(Data extracted from a collection)
BEGIN

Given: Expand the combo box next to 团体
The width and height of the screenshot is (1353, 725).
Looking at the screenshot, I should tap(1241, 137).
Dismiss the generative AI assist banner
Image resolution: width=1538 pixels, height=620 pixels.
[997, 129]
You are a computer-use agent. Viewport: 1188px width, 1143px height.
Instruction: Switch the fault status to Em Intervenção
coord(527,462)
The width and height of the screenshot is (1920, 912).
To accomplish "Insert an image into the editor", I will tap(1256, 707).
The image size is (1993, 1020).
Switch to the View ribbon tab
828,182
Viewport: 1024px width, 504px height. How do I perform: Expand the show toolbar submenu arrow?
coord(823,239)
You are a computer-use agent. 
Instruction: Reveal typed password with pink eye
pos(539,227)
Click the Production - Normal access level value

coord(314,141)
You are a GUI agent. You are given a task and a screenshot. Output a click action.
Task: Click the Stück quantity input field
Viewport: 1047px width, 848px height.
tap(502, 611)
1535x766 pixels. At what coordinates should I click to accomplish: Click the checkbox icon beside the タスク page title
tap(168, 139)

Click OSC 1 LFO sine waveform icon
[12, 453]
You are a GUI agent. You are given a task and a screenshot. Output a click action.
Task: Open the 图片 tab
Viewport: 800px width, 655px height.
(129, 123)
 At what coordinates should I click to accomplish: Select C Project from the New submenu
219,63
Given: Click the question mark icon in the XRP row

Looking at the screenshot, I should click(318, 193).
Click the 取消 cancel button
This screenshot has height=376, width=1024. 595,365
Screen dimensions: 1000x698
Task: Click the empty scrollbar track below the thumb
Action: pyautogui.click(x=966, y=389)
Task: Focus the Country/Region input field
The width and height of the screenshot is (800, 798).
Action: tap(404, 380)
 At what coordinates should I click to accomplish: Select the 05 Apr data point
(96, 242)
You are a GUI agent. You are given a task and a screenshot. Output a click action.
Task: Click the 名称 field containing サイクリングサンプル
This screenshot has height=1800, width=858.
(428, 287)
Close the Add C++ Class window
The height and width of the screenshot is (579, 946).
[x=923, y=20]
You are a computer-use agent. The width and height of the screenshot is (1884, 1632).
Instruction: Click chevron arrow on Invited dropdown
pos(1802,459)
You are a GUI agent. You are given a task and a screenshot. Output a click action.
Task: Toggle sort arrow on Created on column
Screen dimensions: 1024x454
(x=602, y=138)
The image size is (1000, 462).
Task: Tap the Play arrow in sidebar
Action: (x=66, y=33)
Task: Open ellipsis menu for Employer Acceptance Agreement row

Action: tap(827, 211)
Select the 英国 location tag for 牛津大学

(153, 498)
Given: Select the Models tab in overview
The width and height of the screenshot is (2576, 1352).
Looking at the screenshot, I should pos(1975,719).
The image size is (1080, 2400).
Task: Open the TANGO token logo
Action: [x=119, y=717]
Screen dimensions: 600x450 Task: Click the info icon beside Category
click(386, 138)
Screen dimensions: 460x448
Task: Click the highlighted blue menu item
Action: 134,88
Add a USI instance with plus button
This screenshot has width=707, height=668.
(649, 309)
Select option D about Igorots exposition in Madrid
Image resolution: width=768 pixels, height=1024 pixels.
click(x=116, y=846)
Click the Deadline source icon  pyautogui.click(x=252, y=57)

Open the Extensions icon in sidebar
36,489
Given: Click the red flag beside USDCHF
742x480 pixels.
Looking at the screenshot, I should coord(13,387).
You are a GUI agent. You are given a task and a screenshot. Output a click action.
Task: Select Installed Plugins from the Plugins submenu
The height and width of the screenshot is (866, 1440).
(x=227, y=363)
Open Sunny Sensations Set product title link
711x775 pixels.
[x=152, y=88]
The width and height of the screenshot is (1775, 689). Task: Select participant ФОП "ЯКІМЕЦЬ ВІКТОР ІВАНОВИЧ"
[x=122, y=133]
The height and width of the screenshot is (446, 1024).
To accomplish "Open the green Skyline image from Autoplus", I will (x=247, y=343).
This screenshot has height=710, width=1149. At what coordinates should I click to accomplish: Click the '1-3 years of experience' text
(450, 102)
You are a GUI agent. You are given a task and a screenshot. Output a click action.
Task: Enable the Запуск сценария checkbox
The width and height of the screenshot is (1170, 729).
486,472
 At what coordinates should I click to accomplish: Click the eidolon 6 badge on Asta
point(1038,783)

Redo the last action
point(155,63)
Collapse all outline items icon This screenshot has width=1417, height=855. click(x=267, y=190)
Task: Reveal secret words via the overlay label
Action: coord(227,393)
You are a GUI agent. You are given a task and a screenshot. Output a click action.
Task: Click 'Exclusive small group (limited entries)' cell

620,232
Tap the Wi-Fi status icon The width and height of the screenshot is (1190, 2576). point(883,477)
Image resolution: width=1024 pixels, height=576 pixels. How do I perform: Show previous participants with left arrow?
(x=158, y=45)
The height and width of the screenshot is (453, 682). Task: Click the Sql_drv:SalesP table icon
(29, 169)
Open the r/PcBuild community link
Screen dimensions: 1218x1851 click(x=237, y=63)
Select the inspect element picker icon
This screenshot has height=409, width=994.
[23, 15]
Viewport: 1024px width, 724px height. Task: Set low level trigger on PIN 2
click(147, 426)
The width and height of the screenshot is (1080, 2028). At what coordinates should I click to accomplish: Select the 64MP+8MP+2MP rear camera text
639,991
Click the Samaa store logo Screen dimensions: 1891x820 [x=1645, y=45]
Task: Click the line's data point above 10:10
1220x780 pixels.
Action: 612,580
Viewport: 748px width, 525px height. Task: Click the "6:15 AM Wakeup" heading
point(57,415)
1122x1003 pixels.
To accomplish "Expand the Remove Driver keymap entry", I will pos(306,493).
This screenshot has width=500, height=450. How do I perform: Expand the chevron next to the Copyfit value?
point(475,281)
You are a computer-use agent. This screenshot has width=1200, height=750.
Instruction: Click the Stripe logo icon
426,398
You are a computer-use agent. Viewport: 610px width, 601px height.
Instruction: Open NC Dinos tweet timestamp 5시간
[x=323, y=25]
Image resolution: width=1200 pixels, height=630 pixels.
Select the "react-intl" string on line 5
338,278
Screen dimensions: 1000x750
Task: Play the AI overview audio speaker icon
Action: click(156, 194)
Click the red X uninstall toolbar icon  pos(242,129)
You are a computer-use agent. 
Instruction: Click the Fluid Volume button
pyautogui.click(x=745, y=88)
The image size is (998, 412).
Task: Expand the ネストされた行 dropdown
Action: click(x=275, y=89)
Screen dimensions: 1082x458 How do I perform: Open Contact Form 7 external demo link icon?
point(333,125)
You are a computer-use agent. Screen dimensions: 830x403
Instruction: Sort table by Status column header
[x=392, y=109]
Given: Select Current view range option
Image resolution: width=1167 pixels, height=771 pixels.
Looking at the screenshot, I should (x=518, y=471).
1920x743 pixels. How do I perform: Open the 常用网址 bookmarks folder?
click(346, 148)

END

What is expected: Given the data above, transcribe exactly the lines from the one containing "Instruction: Click the Stripe logo icon" down to the one containing "Image resolution: width=1200", and no others.

Solved exercise:
Instruction: Click the Stripe logo icon
426,398
You are a computer-use agent. Viewport: 610px width, 601px height.
Instruction: Open NC Dinos tweet timestamp 5시간
[x=323, y=25]
Image resolution: width=1200 pixels, height=630 pixels.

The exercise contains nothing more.